Start

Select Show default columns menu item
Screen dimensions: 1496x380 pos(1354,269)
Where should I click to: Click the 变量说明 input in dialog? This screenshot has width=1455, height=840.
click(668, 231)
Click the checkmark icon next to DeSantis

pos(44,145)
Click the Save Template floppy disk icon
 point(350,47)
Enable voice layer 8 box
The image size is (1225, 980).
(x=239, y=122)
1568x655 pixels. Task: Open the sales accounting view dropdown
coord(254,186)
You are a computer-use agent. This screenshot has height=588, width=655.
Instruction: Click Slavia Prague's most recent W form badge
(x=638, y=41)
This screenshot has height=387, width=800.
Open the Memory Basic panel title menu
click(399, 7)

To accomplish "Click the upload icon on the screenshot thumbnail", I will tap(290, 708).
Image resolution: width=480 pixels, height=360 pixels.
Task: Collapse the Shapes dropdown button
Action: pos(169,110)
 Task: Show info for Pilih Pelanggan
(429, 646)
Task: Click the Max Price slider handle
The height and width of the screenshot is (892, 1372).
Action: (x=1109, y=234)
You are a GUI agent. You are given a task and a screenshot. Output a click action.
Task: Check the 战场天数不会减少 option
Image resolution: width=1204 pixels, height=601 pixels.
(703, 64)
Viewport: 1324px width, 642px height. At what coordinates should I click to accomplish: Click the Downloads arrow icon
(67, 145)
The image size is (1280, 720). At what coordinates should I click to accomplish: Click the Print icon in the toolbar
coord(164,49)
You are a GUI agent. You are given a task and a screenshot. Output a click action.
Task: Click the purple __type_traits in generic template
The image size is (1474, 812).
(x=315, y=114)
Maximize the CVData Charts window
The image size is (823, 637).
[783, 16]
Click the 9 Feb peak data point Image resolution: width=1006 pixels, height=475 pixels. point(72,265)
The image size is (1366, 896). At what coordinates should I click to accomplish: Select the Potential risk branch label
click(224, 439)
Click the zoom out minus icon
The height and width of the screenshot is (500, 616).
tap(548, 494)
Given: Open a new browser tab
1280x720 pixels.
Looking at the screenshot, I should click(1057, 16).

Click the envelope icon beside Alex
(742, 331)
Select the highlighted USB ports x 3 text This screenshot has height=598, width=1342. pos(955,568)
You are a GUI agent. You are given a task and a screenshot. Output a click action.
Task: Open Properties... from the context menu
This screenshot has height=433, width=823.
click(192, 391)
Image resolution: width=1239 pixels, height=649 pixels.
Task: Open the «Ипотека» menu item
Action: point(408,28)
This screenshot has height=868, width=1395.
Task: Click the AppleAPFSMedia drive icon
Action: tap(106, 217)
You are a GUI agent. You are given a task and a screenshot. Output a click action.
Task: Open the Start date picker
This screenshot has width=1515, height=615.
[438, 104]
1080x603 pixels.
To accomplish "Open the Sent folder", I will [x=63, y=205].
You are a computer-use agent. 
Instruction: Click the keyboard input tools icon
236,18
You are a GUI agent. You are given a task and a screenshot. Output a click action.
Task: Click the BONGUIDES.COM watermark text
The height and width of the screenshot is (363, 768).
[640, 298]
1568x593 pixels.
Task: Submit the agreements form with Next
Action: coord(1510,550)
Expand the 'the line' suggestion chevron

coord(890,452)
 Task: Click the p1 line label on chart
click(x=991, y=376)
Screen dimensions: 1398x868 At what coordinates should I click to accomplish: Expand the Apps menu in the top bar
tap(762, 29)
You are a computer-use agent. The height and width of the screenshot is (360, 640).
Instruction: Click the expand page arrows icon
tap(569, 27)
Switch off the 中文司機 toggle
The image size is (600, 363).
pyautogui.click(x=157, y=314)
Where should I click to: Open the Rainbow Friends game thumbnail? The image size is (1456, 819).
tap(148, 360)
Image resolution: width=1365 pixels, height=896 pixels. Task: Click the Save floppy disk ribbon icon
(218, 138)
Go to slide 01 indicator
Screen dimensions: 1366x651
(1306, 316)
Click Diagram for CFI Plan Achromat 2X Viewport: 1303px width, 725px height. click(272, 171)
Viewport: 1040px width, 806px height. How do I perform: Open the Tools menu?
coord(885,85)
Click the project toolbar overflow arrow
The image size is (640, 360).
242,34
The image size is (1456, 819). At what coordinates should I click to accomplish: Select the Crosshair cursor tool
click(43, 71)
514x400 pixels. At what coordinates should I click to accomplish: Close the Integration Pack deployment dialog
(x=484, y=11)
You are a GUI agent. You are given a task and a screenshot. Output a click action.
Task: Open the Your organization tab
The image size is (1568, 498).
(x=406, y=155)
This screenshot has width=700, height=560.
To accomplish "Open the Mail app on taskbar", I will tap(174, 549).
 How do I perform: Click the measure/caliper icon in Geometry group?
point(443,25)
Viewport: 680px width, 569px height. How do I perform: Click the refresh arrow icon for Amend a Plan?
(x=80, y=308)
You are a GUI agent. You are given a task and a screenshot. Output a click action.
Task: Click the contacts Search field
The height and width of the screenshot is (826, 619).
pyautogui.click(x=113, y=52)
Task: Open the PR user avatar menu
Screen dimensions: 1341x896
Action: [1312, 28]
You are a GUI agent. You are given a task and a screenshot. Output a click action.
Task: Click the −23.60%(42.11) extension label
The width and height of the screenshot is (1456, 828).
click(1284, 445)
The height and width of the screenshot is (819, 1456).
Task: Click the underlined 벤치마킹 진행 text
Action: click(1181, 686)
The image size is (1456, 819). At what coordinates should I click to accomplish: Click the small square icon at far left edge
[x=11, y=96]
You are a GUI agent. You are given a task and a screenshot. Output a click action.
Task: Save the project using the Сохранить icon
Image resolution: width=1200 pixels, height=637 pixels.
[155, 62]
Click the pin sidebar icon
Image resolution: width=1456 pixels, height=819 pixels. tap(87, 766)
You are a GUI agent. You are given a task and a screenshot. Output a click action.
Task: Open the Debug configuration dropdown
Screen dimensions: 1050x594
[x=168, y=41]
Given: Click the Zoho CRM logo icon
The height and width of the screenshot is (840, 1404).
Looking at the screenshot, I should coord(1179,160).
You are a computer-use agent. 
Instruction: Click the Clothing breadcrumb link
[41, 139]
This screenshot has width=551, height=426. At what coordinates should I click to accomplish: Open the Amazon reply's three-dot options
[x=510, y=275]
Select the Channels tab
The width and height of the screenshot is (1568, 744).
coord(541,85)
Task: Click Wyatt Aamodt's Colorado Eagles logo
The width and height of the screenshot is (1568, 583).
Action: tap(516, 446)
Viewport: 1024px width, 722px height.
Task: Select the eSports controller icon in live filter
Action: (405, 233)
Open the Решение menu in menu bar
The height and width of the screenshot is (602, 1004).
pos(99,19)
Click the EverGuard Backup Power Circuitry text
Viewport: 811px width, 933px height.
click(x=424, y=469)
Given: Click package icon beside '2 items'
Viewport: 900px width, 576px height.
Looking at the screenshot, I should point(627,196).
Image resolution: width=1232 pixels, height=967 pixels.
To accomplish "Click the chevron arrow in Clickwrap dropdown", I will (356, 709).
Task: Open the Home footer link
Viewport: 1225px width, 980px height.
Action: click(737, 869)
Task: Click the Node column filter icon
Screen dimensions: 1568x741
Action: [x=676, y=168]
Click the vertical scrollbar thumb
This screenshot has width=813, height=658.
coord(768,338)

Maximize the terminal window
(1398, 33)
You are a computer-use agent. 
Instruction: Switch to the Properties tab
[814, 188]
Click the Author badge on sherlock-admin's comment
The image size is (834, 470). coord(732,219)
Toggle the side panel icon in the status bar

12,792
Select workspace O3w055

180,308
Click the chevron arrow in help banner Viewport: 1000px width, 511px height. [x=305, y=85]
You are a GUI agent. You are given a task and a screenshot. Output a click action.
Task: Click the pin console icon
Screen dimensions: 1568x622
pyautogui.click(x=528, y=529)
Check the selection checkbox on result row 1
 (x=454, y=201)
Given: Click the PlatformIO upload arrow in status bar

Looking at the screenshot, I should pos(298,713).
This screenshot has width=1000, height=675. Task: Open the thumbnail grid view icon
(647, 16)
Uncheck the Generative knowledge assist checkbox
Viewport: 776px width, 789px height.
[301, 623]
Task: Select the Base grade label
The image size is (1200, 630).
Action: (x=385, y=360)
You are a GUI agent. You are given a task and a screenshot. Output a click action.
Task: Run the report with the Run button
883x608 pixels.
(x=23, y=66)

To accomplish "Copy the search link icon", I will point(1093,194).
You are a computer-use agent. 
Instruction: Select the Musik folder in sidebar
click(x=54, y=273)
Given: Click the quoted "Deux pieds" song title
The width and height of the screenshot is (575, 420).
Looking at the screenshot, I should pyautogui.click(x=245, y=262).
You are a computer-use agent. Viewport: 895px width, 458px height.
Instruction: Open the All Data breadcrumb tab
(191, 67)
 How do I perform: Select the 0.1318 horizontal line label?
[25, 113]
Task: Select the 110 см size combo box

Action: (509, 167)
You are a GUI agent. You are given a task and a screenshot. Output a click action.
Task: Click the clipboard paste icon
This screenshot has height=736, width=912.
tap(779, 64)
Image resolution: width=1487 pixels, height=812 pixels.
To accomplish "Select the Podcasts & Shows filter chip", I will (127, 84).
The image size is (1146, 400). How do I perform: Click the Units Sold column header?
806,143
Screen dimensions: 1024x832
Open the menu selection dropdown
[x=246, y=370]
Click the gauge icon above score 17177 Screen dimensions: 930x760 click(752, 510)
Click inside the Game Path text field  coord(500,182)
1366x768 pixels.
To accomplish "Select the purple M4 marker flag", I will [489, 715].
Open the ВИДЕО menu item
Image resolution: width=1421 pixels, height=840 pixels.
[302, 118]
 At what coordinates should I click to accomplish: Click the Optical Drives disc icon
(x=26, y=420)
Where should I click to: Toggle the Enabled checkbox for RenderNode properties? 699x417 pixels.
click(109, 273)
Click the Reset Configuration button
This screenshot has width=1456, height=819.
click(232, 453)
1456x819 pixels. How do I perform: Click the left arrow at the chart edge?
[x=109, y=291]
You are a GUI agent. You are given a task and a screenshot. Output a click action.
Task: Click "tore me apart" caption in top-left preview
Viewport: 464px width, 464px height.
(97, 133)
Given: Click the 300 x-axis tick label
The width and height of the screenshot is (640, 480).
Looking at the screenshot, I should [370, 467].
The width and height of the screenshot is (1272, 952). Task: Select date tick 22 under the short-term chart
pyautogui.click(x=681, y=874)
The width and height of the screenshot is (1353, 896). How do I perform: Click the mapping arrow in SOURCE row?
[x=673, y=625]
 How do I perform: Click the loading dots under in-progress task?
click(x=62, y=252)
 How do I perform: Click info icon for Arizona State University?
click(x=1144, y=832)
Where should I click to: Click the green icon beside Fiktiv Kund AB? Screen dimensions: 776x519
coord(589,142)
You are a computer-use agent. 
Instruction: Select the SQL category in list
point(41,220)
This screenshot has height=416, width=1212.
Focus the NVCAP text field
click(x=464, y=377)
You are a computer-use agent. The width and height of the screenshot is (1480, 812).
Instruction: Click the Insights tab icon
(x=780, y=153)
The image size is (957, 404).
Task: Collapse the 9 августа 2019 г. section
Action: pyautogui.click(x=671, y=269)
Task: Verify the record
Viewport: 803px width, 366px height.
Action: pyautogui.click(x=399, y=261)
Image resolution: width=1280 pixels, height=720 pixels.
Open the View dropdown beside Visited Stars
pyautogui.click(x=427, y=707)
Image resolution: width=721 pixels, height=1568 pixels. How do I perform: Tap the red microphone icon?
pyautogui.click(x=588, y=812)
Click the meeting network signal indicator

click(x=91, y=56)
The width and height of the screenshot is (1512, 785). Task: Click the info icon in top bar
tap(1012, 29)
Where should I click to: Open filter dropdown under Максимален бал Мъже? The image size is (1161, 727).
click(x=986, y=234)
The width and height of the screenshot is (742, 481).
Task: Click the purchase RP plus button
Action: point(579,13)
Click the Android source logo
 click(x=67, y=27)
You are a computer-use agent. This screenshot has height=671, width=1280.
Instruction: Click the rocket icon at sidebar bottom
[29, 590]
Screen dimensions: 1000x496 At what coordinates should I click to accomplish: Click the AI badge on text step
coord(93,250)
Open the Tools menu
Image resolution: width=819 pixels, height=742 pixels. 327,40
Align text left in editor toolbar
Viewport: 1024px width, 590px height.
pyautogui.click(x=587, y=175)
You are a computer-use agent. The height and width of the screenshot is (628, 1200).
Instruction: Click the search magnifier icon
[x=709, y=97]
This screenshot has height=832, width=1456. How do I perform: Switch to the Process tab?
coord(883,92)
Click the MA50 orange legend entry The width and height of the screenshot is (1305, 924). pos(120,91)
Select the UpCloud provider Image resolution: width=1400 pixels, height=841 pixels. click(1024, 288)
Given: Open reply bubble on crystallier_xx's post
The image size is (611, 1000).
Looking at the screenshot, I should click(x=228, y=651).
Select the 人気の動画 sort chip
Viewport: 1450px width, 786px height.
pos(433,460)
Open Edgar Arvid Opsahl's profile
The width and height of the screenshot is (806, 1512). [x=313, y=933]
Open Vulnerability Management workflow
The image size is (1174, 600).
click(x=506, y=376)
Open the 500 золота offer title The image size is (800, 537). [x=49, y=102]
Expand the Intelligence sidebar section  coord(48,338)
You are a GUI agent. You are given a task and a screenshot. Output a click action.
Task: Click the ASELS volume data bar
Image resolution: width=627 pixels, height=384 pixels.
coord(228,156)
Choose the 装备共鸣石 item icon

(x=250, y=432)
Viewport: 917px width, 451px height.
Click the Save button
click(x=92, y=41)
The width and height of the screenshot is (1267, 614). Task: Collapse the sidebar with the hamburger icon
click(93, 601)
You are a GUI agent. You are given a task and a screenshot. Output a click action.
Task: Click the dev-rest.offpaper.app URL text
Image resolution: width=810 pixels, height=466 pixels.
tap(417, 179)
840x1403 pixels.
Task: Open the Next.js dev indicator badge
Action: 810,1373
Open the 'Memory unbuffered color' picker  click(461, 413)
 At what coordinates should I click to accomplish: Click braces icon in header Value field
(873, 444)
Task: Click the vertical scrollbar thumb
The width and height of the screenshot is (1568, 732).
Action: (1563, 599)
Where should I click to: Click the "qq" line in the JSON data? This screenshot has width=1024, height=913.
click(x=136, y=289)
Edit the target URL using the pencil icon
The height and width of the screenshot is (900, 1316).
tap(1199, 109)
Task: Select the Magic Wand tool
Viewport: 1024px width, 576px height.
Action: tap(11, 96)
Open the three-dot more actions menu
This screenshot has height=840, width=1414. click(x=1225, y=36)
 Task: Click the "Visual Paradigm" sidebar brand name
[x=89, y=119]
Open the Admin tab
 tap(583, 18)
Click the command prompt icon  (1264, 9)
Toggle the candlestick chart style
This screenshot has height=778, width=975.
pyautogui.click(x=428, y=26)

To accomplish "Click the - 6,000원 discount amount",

End

[TASK DETAILS] Rewrite the material from its start through the line with "pos(44,145)", swapping "checkmark" for "check mark" and leaving everything else unchanged.

[PROBLEM SOLUTION]
Select Show default columns menu item
Screen dimensions: 1496x380 pos(1354,269)
Where should I click to: Click the 变量说明 input in dialog? This screenshot has width=1455, height=840.
click(668, 231)
Click the check mark icon next to DeSantis

pos(44,145)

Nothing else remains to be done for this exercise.